Anyone who has had an idea and tried to turn it into a business knows it’s a journey peppered with highs, lows, and big decisions. To help guide the next generation of entrepreneurs, we asked those who’ve made it one question: What is the one piece of advice you would give to prospective entrepreneurs? Here is what they said:
“I wish I’d known how difficult it can be to stay true to your vision, but also how important it is to do so. The nature of trying to turn any idea into a successful business is that lots of people will disagree with you about the best way to make it happen. It’s important to listen to those opinions – some of them will have merit and will make your company stronger. However, you also have confidence in your own strategy, and have the strength to resist any elements that might knock you off course.”
“Ask a ton of questions and hire carefully. If you go asking for advice, you’ll eventually come back with money, and the right people working with you determines everything.”
“Establish a clear vision and then enable your team. The best entrepreneurs with which I’ve had the pleasure to work clearly define their vision, hire great people, and then get out of their way. They ensure everyone is on board with the mission, delegate effectively and are happy to listen to any person on the team with a good idea. A team that’s bought in and passionate will be there for the journey.”

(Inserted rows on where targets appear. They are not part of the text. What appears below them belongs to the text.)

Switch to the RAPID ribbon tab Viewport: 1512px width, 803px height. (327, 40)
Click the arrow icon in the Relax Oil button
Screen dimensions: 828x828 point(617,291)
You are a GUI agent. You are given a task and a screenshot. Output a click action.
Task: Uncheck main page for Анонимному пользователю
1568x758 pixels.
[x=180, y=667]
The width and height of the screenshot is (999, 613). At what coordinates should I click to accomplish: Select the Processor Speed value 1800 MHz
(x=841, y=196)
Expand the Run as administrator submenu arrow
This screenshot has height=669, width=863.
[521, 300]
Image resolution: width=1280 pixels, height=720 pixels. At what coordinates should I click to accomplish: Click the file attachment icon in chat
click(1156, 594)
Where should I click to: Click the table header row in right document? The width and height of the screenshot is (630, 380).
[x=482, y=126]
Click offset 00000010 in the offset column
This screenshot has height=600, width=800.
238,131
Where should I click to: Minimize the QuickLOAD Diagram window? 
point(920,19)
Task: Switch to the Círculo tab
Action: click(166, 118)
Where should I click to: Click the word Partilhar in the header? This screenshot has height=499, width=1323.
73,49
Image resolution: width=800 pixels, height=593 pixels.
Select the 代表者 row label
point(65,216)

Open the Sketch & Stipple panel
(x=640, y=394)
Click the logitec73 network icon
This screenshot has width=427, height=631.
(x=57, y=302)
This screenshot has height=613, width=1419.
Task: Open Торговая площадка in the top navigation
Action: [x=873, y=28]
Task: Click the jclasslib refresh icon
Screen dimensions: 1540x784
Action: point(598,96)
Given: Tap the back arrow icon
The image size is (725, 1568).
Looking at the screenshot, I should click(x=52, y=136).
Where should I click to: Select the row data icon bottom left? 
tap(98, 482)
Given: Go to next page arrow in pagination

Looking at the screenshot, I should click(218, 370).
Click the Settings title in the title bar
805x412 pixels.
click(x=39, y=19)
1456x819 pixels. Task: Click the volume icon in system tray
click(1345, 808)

“Building a business and building a product are not the same thing. A unique product is a necessary but not a sufficient prerequisite for success. Products looking for markets have a much harder time than markets looking for products (with the caveat that they also attract more competition)“
“Pay particular attention when a business idea of yours sparks criticism, because this could mean you’re actually onto something. In my experience, the best ideas come not just with discourse and debate, but with criticism as well. It’s always worth asking, ‘Why is this person being so down on my idea?’ and analysing whether or not they have a point, and after that, working out whether the ‘You can’t do that’ is really about your idea, or whether it’s about them and their own insecurities. The founders of Netflix didn’t shut up shop when Blockbuster refused to buy them and referred to them as “niche” – this form of criticism, which you’ll no doubt be exposed to as an entrepreneur, shouldn’t stop you either.”
“Your story is as important as your product. Effectively telling your founder journey not only demonstrates how you discovered a problem that technology can solve; it allows investors to understand how you lead, how you build teams and how you’ll be a driver of growth and progress for your company.”